- _GOAL OF THE EXERCISE_
Return, from the data that follows, each line that holds the word "handle".

<<<<

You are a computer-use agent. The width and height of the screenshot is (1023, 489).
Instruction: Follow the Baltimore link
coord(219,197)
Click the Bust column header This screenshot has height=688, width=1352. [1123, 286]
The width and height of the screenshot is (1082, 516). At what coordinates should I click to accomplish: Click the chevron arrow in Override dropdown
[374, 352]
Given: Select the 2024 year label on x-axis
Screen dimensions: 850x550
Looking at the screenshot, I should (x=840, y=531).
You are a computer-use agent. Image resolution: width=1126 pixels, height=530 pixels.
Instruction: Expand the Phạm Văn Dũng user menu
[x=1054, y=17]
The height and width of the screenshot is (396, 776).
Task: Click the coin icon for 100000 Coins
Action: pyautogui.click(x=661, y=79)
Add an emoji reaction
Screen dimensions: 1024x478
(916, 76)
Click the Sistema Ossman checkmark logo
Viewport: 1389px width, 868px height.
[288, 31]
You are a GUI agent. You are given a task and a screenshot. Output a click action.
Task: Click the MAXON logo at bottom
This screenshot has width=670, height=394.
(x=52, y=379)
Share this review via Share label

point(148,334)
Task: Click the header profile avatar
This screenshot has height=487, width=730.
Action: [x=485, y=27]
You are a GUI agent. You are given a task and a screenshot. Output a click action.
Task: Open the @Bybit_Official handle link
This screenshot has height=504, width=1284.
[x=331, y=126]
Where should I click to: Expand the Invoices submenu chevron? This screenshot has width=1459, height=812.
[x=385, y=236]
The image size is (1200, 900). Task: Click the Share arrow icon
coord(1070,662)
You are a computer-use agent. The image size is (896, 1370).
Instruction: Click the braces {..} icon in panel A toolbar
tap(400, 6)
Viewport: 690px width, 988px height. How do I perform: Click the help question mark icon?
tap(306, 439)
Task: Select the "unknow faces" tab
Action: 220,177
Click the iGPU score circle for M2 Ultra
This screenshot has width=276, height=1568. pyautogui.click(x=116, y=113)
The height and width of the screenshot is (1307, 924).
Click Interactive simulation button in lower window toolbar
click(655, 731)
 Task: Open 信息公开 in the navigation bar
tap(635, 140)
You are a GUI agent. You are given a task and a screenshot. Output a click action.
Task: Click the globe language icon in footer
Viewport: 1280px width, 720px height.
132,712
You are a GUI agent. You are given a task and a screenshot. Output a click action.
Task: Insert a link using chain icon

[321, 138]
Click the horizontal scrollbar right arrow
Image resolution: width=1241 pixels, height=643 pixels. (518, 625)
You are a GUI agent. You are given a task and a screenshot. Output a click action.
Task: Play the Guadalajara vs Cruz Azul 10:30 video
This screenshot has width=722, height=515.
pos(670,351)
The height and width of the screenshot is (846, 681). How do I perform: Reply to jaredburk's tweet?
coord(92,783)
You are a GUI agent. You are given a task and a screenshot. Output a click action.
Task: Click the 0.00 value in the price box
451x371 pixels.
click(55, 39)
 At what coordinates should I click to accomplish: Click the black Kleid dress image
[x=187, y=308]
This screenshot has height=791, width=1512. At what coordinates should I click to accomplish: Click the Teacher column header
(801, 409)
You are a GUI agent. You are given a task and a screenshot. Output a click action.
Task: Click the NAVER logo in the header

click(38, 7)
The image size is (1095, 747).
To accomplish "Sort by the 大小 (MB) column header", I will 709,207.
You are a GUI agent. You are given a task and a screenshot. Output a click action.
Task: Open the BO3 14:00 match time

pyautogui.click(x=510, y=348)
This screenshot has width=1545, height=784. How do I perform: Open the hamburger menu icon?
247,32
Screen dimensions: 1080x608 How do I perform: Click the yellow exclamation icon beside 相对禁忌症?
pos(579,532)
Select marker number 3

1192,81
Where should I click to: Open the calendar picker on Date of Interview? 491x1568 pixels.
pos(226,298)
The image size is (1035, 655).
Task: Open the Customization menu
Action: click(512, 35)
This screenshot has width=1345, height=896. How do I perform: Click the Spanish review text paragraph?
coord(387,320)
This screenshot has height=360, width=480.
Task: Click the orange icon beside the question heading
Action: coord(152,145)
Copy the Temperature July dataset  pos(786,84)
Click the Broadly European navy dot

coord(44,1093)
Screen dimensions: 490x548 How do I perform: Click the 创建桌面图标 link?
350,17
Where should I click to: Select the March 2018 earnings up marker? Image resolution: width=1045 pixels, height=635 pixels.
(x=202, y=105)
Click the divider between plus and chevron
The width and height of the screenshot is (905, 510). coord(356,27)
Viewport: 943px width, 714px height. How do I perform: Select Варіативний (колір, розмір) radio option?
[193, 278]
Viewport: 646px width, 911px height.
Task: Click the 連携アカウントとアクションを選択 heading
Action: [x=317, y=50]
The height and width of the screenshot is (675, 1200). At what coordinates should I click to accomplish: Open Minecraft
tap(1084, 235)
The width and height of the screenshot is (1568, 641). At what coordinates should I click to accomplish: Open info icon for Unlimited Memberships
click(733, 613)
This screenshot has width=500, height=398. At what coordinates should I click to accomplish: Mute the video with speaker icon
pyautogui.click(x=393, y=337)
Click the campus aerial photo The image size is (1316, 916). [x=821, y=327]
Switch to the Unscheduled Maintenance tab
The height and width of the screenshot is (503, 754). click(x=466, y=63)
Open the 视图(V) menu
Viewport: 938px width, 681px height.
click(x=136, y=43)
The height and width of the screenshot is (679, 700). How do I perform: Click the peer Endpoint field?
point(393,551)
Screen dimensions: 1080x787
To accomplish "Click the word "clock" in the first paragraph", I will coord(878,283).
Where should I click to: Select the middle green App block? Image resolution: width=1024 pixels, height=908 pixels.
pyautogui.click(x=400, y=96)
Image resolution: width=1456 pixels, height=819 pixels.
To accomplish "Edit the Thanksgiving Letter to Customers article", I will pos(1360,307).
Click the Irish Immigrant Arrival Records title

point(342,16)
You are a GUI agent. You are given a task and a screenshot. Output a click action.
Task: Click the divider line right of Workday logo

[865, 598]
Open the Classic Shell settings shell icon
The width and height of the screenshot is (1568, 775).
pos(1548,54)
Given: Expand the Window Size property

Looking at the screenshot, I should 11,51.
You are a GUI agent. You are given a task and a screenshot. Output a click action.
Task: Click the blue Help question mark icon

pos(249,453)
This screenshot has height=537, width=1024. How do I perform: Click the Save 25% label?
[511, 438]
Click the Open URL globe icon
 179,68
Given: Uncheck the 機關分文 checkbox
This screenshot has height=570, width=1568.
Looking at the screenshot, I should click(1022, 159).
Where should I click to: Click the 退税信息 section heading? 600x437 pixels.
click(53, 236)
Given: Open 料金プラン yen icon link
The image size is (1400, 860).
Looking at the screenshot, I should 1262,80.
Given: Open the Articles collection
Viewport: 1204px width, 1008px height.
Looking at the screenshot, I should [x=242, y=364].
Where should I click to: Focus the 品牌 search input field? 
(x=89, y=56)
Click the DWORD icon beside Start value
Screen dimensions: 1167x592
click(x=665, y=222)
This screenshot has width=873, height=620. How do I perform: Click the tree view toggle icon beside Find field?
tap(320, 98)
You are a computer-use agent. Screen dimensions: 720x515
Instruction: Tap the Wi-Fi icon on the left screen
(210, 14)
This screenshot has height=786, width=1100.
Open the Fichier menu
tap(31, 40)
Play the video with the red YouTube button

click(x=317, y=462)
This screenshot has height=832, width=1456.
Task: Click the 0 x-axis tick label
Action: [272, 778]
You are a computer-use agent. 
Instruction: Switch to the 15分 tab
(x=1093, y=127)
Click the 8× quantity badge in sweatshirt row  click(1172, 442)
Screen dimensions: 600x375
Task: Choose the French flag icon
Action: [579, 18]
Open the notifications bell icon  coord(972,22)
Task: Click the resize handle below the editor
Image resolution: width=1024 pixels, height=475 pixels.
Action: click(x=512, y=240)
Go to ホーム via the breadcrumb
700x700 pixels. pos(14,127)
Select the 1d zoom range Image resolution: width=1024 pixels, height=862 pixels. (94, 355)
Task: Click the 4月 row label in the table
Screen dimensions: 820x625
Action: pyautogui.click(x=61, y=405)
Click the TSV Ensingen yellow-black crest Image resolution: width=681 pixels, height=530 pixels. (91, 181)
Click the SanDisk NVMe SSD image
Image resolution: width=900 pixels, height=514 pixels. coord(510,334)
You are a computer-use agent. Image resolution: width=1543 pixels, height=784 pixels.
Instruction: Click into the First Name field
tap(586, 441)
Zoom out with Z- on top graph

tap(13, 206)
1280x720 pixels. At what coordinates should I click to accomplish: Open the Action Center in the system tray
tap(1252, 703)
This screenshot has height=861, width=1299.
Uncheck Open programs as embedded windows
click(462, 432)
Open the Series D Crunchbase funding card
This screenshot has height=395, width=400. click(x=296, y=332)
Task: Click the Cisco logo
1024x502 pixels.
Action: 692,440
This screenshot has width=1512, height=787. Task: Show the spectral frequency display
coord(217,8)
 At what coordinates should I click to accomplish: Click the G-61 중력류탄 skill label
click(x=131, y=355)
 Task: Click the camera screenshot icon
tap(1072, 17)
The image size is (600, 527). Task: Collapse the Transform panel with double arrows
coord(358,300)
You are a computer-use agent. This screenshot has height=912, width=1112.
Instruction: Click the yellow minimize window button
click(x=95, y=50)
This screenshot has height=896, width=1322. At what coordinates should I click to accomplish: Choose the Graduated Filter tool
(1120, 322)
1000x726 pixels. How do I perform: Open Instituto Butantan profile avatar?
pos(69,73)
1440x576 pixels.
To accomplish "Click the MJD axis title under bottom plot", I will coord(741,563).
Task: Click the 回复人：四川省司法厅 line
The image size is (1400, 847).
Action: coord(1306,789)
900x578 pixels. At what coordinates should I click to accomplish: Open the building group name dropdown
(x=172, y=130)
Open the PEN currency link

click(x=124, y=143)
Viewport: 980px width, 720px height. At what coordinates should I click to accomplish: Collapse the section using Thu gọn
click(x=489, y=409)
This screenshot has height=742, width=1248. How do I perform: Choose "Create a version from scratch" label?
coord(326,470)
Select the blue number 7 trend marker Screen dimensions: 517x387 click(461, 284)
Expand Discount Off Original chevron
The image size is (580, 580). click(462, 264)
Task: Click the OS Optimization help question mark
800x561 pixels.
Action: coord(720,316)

>>>>

- _RESPONSE TO THE TASK_
Task: Open the @Bybit_Official handle link
Task: Click the resize handle below the editor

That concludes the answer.